Charles prayed he would have a chance to share the Gospel with those who mistreated him. The opportunity came, Charles shared — and two of the gang members repented and accepted Christ as Lord and Savior. They now attend the same Bible group they robbed.

Law enforcement didn’t change the gang members’ hearts. Nor did community programs (although local believers and missionaries participate in social ministries in Nairobi). Jesus changed their hearts.

When enough hearts change, communities change. Whole societies and cultures change.

We need to remember that in a hyper-political age. I occasionally tune in to certain “Christian” radio programs that used to offer inspiration, teaching and global missions information along with a biblical perspective on social issues. Now it’s all politics, all the time, with barely a nod toward missions and evangelism. Even if I agree with the politics, the single-minded emphasis bothers me.

Don’t get me wrong: Christians have a sacred responsibility to speak out for what they know is right in an increasingly hostile public square. But we need to keep our priorities straight. We are citizens, first and foremost, of the kingdom of God.
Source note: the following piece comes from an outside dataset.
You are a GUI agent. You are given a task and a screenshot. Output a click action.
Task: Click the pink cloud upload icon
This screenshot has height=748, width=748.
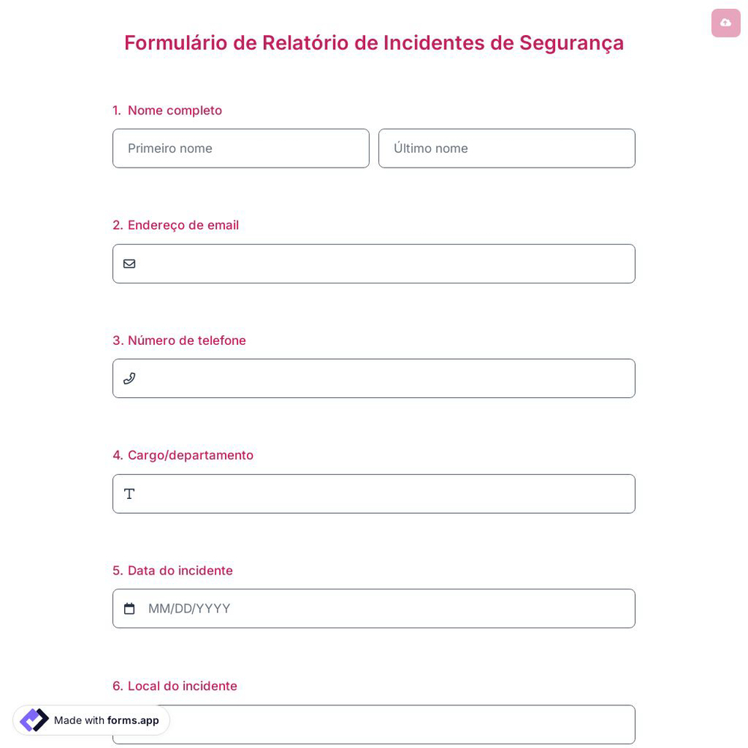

His priorities are as simple as the Gospel: Love the Lord with all your heart, mind and strength. Love your neighbor as yourself. Glorify Him in your community and among the nations by proclaiming His salvation. Make disciples among all peoples.

I sat recently in a church association meeting and heard a shocking statistic. In a representative survey of the almost 500,000 people who live in the region where my church is located, a grand total of 14 percent affirmed this statement: “My faith is important to me.” That’s right, 14 percent — in central Virginia, home of Lottie Moon, guiding star of Southern Baptist missions.

I’m a lot more concerned about that statistic than who’s voting for whom.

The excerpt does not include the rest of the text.